= THE PROBLEM =
Update the material below, starting at the line that contains "This screenshot has" and ending at the end of the material, by replacing "Viewport" with "Screen size" and changing nothing else. Omit the pictures from your answer.

_ _ _

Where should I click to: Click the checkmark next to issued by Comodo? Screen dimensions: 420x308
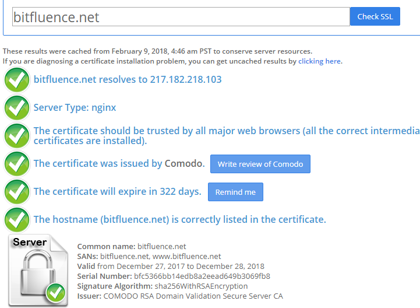click(17, 164)
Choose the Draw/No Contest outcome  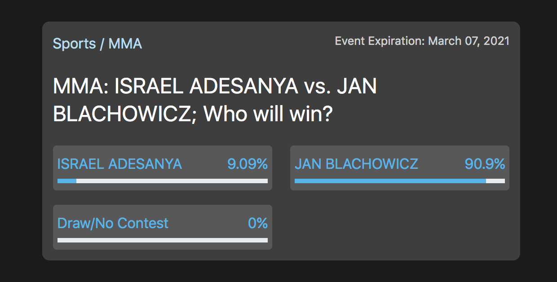pyautogui.click(x=163, y=227)
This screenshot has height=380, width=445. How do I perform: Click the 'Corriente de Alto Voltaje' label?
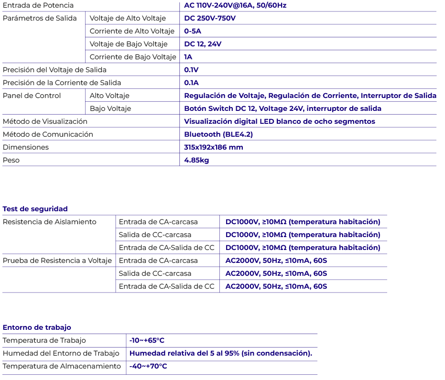pyautogui.click(x=132, y=31)
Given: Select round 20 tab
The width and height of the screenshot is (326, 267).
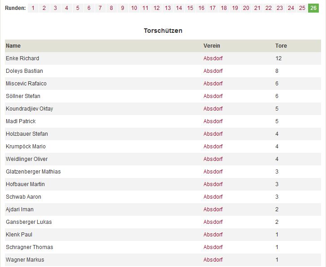Looking at the screenshot, I should (x=246, y=8).
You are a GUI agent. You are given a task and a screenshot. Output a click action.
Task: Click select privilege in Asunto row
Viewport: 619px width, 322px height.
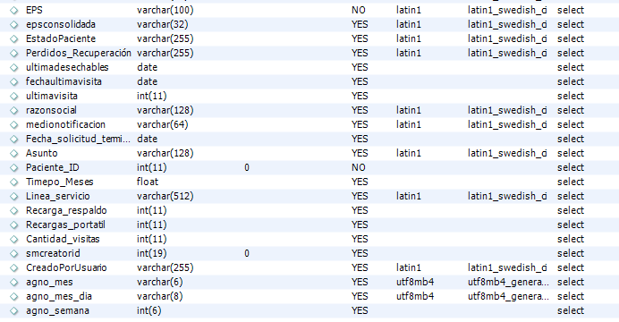(571, 153)
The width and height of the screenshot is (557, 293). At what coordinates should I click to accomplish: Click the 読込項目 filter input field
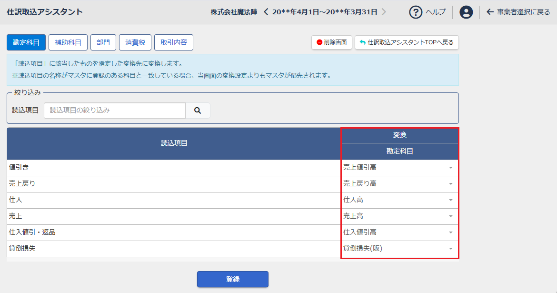(x=115, y=111)
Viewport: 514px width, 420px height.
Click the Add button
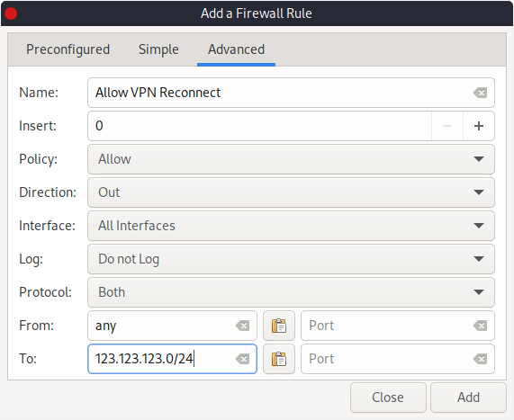[x=468, y=398]
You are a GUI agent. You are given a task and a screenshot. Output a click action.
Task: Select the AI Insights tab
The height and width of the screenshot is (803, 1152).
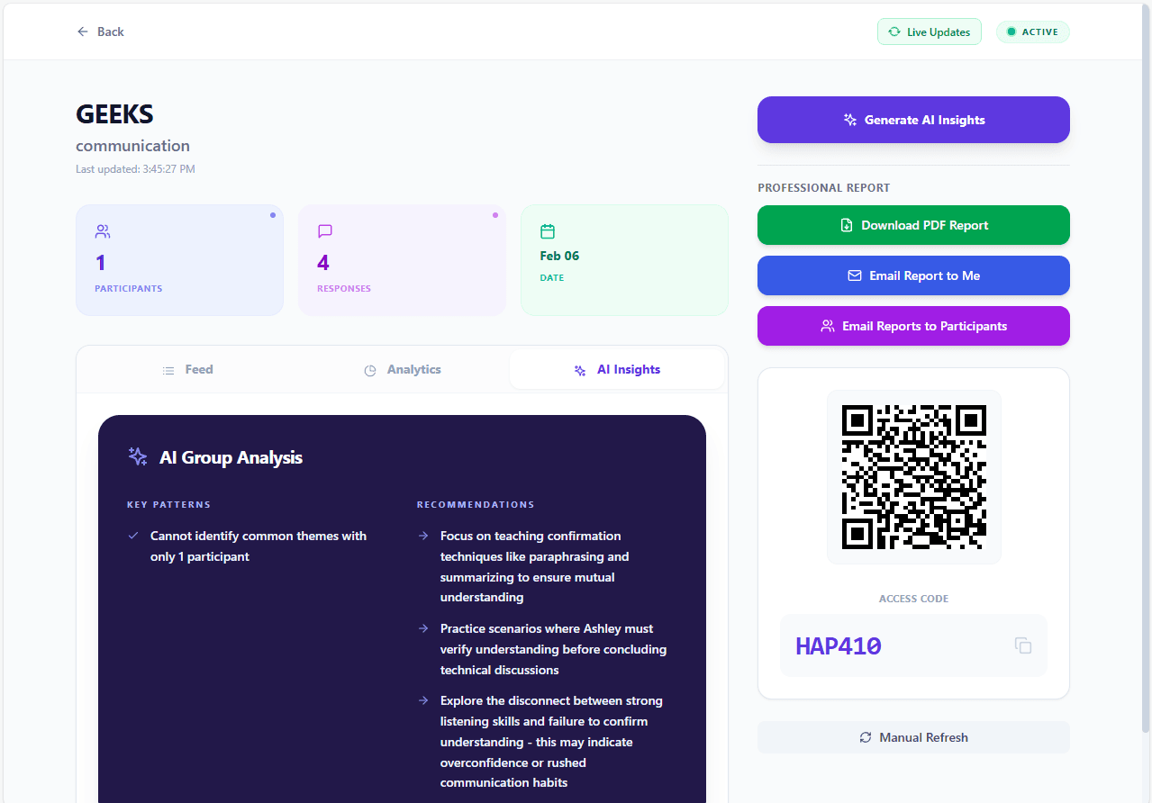(617, 369)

_ _ _

= SOLVED PROBLEM =
This screenshot has height=380, width=445. How do I perform: Click the 'Corriente de Alto Voltaje' label?
pyautogui.click(x=132, y=31)
Given: Select round 20 tab
The width and height of the screenshot is (326, 267).
Looking at the screenshot, I should (x=246, y=8).
You are a GUI agent. You are given a task and a screenshot. Output a click action.
Task: Click select privilege in Asunto row
Screen size: 619px width, 322px height.
(571, 153)
The width and height of the screenshot is (557, 293). At what coordinates should I click to accomplish: Click the 読込項目 filter input field
(x=115, y=111)
Screen size: 514px width, 420px height.
Click the Add button
[x=468, y=398]
You are a GUI agent. You are given a task and a screenshot. Output a click action.
Task: Select the AI Insights tab
The height and width of the screenshot is (803, 1152).
(617, 369)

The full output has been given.